_Data records_
◇ ◇ ◇ ◇

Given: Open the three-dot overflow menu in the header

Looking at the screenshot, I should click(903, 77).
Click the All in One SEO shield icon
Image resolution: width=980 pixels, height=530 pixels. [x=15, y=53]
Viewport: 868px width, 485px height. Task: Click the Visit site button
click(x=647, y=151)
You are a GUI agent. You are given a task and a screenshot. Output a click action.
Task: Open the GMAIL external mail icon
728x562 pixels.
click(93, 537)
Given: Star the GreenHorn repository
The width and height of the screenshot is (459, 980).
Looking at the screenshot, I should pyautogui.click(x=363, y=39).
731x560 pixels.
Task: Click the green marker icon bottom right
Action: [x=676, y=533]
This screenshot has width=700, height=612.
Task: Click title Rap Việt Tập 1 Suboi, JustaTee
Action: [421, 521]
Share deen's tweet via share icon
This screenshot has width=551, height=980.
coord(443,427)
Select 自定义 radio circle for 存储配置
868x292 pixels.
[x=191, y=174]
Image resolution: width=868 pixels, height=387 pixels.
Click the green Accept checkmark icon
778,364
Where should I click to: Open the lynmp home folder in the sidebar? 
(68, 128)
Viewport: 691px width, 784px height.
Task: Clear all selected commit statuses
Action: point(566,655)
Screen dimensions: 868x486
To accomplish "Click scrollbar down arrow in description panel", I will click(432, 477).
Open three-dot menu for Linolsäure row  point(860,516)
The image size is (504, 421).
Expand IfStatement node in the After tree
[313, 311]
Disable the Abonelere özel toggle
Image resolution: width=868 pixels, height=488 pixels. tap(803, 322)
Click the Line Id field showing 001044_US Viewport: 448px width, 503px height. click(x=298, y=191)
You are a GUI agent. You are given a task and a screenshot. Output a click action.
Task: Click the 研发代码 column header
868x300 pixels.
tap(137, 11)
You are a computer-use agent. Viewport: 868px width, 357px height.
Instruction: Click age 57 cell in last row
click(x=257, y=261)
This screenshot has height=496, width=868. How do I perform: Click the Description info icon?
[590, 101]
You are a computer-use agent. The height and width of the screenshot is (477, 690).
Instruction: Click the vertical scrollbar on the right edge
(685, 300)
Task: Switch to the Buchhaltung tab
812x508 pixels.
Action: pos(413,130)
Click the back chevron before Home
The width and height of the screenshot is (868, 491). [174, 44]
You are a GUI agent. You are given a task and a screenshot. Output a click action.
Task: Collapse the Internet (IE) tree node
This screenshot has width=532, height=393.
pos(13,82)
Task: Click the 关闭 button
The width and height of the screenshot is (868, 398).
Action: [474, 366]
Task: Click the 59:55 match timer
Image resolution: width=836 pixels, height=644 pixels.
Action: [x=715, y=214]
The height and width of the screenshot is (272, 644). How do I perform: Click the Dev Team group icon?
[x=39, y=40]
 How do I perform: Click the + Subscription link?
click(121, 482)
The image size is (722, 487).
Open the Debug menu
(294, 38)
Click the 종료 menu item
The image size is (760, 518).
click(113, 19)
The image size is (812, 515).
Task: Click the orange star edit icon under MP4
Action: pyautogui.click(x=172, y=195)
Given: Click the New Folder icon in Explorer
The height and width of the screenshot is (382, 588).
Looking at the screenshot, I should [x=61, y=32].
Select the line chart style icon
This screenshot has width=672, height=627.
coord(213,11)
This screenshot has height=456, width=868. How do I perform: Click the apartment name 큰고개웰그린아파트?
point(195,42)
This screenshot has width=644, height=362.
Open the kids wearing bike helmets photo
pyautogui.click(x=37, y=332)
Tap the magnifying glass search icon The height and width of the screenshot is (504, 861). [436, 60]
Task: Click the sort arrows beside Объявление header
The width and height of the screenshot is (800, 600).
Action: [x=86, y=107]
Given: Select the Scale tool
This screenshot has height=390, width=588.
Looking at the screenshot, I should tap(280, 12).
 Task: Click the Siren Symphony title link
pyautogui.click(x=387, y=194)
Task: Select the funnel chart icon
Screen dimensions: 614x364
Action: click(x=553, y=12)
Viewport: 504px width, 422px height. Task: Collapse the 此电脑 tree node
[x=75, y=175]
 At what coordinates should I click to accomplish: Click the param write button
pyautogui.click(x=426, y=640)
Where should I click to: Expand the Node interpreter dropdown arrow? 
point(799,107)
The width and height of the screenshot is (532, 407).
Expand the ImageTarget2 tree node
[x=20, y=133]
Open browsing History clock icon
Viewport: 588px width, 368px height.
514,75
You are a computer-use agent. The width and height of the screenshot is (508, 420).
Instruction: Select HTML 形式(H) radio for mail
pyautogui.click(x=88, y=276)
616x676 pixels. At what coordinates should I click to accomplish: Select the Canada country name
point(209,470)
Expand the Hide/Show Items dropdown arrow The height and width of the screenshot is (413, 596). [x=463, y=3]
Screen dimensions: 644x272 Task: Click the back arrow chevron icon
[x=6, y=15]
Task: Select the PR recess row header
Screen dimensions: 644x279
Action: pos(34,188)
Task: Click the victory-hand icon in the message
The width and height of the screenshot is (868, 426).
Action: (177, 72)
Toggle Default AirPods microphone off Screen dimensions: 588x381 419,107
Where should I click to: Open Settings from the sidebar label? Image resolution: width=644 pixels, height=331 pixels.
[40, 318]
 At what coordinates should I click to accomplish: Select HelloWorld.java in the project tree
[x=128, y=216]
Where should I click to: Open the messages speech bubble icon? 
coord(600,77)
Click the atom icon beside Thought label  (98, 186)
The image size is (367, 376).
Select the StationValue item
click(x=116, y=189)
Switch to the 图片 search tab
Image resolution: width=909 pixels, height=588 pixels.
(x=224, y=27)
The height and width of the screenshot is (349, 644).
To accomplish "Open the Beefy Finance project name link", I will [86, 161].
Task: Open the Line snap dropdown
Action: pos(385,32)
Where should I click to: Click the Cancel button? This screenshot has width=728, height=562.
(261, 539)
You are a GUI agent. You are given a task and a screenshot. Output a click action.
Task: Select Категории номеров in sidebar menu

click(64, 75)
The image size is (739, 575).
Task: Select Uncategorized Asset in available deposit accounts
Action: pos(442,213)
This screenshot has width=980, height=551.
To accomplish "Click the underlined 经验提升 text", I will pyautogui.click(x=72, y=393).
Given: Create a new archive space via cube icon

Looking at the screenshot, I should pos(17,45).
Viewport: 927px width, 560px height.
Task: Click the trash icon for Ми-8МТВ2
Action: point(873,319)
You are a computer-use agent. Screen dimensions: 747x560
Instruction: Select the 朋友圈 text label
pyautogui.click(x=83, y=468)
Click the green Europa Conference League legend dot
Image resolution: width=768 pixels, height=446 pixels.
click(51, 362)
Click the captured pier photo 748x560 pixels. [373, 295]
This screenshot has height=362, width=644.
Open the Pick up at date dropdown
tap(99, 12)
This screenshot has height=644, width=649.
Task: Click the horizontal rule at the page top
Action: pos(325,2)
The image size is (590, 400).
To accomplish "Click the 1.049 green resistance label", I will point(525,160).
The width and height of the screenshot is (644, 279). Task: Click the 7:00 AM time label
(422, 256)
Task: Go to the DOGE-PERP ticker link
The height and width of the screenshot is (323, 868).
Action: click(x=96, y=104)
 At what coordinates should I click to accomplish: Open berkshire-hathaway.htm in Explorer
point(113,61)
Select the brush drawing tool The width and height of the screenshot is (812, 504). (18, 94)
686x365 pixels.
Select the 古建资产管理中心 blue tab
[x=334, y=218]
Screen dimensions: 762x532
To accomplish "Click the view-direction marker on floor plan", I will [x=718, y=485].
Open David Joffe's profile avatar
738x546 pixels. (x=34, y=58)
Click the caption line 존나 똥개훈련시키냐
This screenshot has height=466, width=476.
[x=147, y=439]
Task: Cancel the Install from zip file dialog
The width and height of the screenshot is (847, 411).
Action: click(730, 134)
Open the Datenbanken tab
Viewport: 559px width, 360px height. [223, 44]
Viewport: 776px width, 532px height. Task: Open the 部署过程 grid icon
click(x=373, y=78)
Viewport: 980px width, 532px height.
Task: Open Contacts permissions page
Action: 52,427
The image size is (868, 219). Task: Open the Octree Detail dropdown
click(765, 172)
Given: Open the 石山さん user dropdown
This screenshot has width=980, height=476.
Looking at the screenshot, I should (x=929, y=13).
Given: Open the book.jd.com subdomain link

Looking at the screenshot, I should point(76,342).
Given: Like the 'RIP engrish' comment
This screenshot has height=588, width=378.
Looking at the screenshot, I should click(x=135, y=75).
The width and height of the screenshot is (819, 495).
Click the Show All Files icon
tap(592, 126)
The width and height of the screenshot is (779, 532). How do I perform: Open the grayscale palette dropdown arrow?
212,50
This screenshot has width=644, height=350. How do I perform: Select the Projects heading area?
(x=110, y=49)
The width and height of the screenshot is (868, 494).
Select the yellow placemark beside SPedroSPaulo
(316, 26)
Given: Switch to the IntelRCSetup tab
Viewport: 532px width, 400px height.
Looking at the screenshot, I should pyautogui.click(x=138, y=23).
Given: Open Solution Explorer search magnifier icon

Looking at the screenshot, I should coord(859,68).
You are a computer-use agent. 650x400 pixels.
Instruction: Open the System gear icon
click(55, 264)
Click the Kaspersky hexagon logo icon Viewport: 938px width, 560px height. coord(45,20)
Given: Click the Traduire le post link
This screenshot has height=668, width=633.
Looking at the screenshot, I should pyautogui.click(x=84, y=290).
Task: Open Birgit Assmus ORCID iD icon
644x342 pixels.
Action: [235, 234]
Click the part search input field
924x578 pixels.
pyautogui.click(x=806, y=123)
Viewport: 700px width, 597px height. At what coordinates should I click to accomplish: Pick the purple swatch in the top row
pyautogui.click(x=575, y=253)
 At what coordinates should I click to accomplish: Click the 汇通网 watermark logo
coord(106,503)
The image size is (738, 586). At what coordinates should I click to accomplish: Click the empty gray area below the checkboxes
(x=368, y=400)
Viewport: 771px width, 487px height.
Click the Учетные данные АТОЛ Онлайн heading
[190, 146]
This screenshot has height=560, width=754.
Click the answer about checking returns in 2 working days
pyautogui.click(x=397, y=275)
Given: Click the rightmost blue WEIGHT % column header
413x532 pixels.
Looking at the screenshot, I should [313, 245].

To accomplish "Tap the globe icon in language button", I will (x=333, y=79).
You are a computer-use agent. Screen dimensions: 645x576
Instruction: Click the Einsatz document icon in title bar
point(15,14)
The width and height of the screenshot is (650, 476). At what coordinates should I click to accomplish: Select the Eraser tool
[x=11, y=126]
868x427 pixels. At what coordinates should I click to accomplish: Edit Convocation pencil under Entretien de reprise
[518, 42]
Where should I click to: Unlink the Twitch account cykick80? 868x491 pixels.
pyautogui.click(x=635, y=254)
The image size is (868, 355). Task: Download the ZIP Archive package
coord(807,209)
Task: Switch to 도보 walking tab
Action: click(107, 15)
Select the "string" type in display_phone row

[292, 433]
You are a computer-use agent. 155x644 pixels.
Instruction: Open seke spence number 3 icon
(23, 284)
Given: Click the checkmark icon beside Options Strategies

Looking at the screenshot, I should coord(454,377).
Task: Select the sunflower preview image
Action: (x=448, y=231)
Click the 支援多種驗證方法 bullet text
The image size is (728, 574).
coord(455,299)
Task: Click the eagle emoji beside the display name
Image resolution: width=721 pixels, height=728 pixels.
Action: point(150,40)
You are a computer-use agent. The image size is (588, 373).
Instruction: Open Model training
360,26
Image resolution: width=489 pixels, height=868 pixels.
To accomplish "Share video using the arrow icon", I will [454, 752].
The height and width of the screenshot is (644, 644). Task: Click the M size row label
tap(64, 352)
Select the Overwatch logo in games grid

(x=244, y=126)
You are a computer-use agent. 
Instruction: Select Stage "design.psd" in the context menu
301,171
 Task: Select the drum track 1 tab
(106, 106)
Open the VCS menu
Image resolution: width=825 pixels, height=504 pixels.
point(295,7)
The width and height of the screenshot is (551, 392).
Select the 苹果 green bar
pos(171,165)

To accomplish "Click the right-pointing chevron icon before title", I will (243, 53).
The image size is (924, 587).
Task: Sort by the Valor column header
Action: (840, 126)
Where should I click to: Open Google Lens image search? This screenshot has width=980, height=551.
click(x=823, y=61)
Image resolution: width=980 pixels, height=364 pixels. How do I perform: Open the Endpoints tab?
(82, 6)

◇ ◇ ◇ ◇

_Instructions for the task_
Each line above that includes the word "chart" is to be copied.

_Task result_
Select the line chart style icon
Task: Select the funnel chart icon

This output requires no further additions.